Gold retreated more than 5% yesterday, and silver dropped more than 15%. These are extraordinary moves that will have pundits galore telling you today what they mean and what will happen next.

I wouldn’t believe any of them.

Of course, with masses of them making all sorts of predictions, some will be right, and claim the temporary guru crown—until they get the next big move wrong.

Me, I’d rather admit that I don’t know, plan for the worst, and hope for the best.

But there is one clear lesson that can and should be drawn from yesterday’s price action: overconfidence goeth before a fall.

This does not mean I’ve turned bearish. I’m as bullish as I’ve ever been.

But I have been warning for weeks that after such an explosive rally, some correction and consolidation was increasingly likely.

I wasn’t urging anyone to bail out, but I have been telling folks to make sure they lock in their gains.

And many people have hated it.

How dare I say anything other than that gold has to keep shooting straight up to $3,000, $5,000, $10,000, and beyond?!

Just a day or two before gold and silver fell off this cliff, one person wrote to me in caps: “THERE WILL BE NO CORRECTION. BUY!”

My concern here is not to say, “I told you so.”
+===+
▶ [Instructions]
**a.** In the commentary on gold and silver prices, by how much did silver drop yesterday?
**b.** Print the part of the commentary on gold and silver prices that opens with the words containing "Me, I’d rather" and closes with "in their gains.".
**c.** Sum up the commentary on gold and silver prices in two sentences.

▶ [Entries provided]
+===+
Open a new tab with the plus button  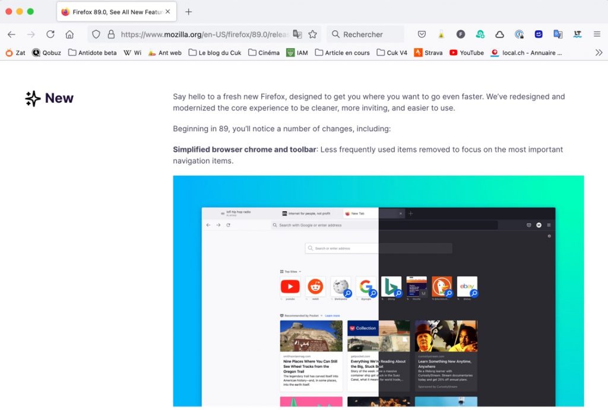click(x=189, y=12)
+===+
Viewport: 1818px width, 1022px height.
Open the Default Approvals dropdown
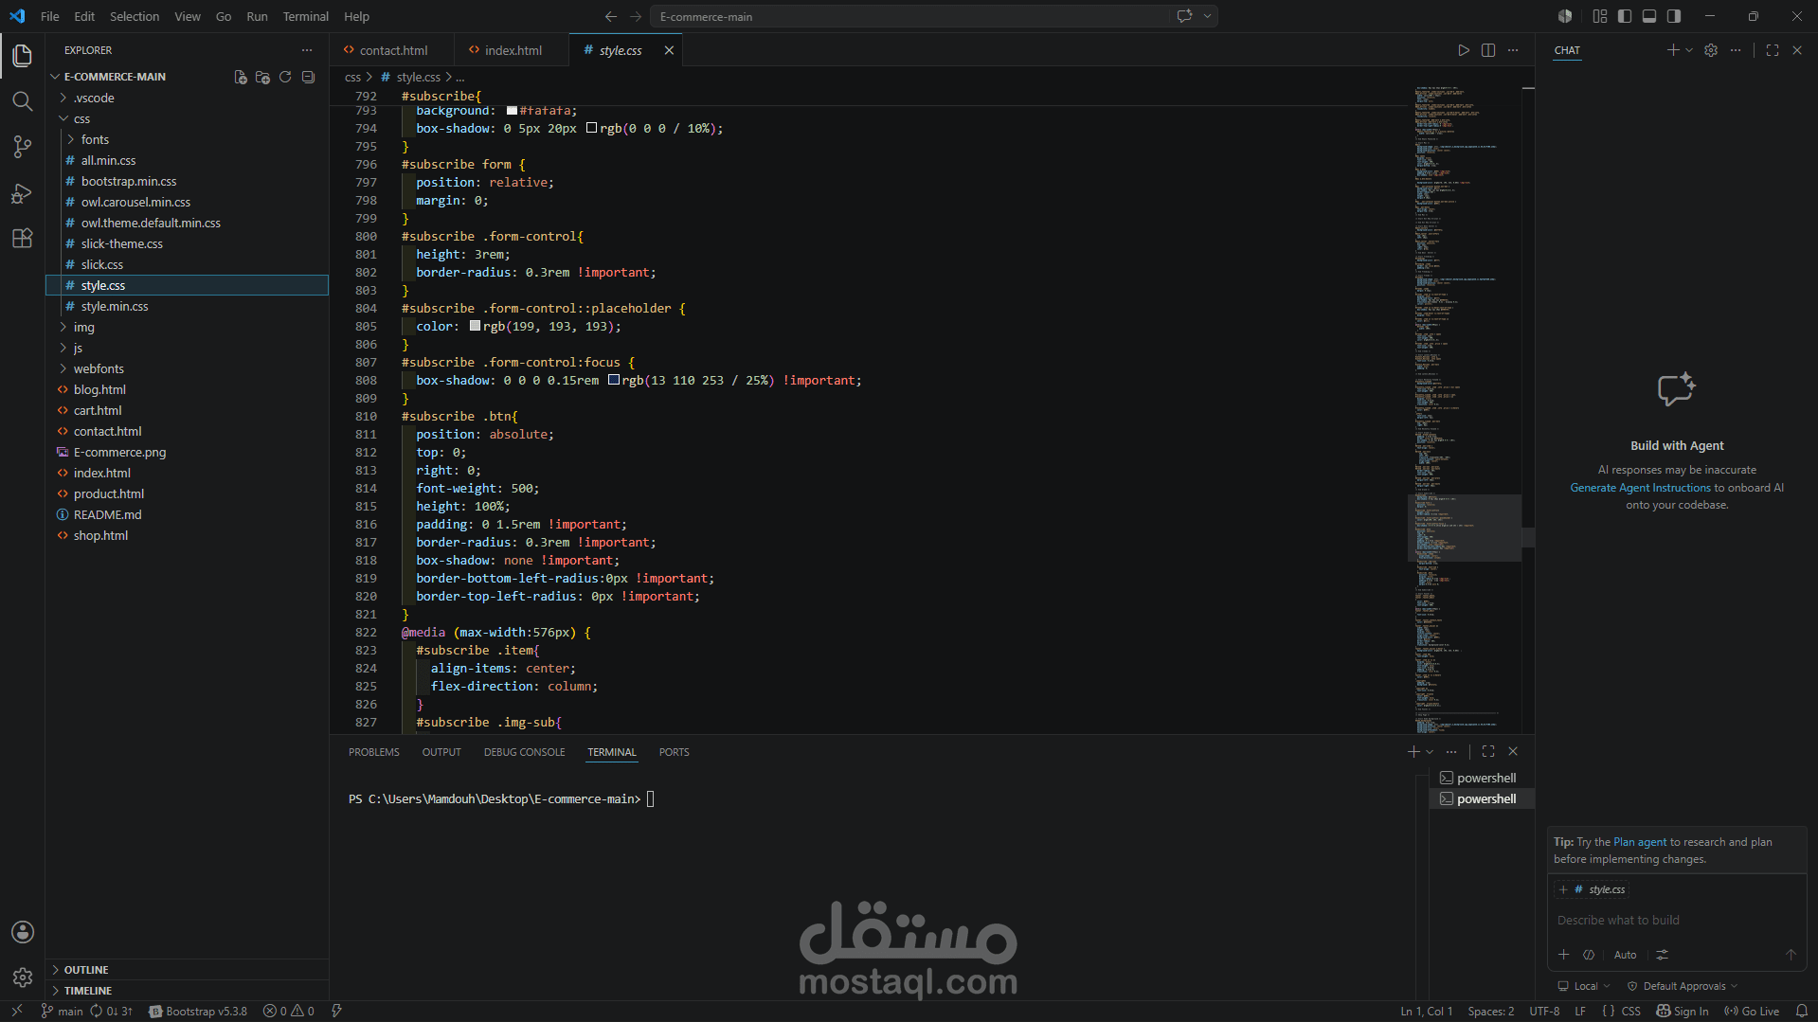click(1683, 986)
+===+
▶ [Answers to the problems]
**a.** More than 15%.

**b.**
Me, I’d rather admit that I don’t know, plan for the worst, and hope for the best.

But there is one clear lesson that can and should be drawn from yesterday’s price action: overconfidence goeth before a fall.

This does not mean I’ve turned bearish. I’m as bullish as I’ve ever been.

But I have been warning for weeks that after such an explosive rally, some correction and consolidation was increasingly likely.

I wasn’t urging anyone to bail out, but I have been telling folks to make sure they lock in their gains.

**c.** Gold fell more than 5% and silver more than 15% yesterday, and the writer distrusts pundits' predictions, preferring to admit not knowing, plan for the worst, and hope for the best. Still as bullish as ever, the writer draws the lesson that overconfidence comes before a fall, having warned for weeks that a correction was likely and told people to lock in their gains.